Robocop: automated code review

I recently wrote Robocop, and then used Claude Sonnet 4.5 to turn it into a GitHub app under supervision from GPT-5 and Gemini 2.5 Pro.

What it does

Robocop feeds diffs, plus surrounding context, into GPT-5 at max reasoning, for automated code review. (That’s basically it! It’s very simple.)

In more detail: it watches every commit I make to a pull request in a repo I own, submits the content of the pull request to GPT-5, and eventually comments on the PR with feedback.

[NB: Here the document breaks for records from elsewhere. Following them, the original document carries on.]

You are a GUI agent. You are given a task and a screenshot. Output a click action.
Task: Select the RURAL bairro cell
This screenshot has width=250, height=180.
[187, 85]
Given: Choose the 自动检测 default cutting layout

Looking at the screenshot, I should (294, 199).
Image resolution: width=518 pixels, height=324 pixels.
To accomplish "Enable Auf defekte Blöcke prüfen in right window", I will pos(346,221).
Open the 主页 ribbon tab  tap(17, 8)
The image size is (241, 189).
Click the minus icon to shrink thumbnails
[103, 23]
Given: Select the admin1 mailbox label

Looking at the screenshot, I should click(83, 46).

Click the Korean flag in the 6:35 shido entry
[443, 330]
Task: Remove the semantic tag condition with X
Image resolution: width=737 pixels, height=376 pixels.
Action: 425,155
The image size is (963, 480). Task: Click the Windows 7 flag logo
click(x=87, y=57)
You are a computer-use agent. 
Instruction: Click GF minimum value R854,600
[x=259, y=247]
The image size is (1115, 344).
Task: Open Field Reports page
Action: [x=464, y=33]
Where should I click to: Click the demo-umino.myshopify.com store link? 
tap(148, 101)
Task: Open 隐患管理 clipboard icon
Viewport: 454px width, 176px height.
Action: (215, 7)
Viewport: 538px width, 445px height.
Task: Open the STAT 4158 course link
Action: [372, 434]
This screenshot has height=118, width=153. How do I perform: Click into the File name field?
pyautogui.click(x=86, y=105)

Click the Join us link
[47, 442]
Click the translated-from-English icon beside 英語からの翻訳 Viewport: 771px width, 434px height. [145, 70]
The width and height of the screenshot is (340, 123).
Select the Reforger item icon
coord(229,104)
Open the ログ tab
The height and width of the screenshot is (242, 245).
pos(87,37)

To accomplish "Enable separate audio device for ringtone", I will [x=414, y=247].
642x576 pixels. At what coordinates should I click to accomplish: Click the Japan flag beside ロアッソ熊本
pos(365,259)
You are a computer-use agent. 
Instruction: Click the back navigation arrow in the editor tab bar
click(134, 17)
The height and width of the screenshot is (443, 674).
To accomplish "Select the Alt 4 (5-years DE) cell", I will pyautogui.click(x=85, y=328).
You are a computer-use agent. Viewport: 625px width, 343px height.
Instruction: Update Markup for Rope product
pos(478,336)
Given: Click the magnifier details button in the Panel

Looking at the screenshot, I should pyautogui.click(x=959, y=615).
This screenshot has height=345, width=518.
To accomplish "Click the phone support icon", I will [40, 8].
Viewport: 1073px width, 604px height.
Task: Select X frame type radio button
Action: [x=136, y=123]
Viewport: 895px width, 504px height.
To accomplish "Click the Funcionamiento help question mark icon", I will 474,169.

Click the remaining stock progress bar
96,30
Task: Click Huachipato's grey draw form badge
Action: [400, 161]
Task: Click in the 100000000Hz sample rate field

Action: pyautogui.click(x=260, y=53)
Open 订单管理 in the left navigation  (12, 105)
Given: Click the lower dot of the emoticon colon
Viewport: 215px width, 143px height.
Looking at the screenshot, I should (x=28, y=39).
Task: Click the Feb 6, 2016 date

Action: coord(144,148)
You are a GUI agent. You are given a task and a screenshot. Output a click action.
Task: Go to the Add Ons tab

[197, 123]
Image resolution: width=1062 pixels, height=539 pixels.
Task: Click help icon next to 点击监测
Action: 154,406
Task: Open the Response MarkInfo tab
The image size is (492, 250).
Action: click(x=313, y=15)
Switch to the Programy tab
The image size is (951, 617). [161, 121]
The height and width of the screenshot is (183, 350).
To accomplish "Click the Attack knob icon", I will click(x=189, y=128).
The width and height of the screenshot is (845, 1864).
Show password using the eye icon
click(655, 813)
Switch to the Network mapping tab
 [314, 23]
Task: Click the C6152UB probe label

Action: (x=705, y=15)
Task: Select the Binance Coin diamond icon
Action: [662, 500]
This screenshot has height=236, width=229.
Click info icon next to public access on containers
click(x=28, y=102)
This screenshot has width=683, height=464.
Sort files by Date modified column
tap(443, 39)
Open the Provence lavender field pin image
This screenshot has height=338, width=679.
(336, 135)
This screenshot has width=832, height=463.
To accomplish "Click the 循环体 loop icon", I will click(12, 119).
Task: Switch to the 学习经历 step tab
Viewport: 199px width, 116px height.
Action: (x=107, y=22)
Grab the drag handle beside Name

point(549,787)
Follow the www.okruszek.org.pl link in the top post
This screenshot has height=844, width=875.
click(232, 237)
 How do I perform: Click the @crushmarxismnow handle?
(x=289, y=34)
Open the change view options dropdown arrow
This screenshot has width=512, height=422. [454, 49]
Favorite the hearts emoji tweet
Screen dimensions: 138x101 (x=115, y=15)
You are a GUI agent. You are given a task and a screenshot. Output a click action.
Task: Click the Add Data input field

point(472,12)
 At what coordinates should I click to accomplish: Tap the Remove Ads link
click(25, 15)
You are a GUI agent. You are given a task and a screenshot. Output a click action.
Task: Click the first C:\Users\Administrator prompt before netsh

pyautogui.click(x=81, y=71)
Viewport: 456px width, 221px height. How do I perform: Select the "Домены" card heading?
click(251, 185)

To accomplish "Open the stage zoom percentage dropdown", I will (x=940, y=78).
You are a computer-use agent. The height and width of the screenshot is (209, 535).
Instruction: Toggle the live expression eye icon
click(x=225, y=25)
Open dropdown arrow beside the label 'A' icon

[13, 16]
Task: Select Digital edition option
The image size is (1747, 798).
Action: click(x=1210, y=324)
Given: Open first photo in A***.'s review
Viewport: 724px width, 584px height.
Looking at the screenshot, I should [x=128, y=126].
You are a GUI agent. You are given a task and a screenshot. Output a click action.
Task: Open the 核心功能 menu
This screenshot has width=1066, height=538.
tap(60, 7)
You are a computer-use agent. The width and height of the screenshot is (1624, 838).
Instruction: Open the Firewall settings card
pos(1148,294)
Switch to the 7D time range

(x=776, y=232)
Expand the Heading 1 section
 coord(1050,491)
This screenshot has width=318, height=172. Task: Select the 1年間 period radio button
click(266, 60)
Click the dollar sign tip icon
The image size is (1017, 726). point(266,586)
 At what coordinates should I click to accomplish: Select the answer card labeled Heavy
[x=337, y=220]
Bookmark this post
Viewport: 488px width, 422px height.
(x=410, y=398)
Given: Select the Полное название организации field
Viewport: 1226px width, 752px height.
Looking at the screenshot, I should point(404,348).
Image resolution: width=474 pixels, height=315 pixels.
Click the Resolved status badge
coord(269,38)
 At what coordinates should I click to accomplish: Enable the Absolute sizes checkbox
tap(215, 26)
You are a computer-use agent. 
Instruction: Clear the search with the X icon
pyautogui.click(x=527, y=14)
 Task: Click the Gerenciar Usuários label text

It has been absurdly effective for me. Its feedback has something like a 90% hit rate of true positives vs false positives. Sometimes it finds really insidious or subtle logic bugs, and I’ve basically stopped caring about basic LeetCode-style algorithmic correctness when reading Robocop-approved PRs because it finds those bugs so well. Other times it finds places where documentation has drifted or some global consistency no longer holds.

What it doesn’t do

It doesn’t work for anyone else. For security reasons, I have it responding only to my commits. (Fork it, of course, if you want to use it.)
I don’t trust it to perform architectural reviews, and it doesn’t really try to identify when a PR has created a solution to a problem that only exists because the architecture is bad.

How it works

It has several components:

A dashboard, which you run entirely locally, which scrapes your submissions to the OpenAI API and displays the ones which have Robocop metadata associated with them.
A standalone Rust binary, which you can invoke locally on a code checkout to get an ad-hoc review.
A GitHub app, which responds automatically to all my PRs.

Why write it

Other tools exist to do the same thing; GitHub Copilot has some of these features. But I had some bad experiences with automated PR review tooling in the earlier days, and GPT-5 is the first model that seems to be actually competent at the kinds of reviews I ask of it. At least with Robocop, I know that any problems are my own fault!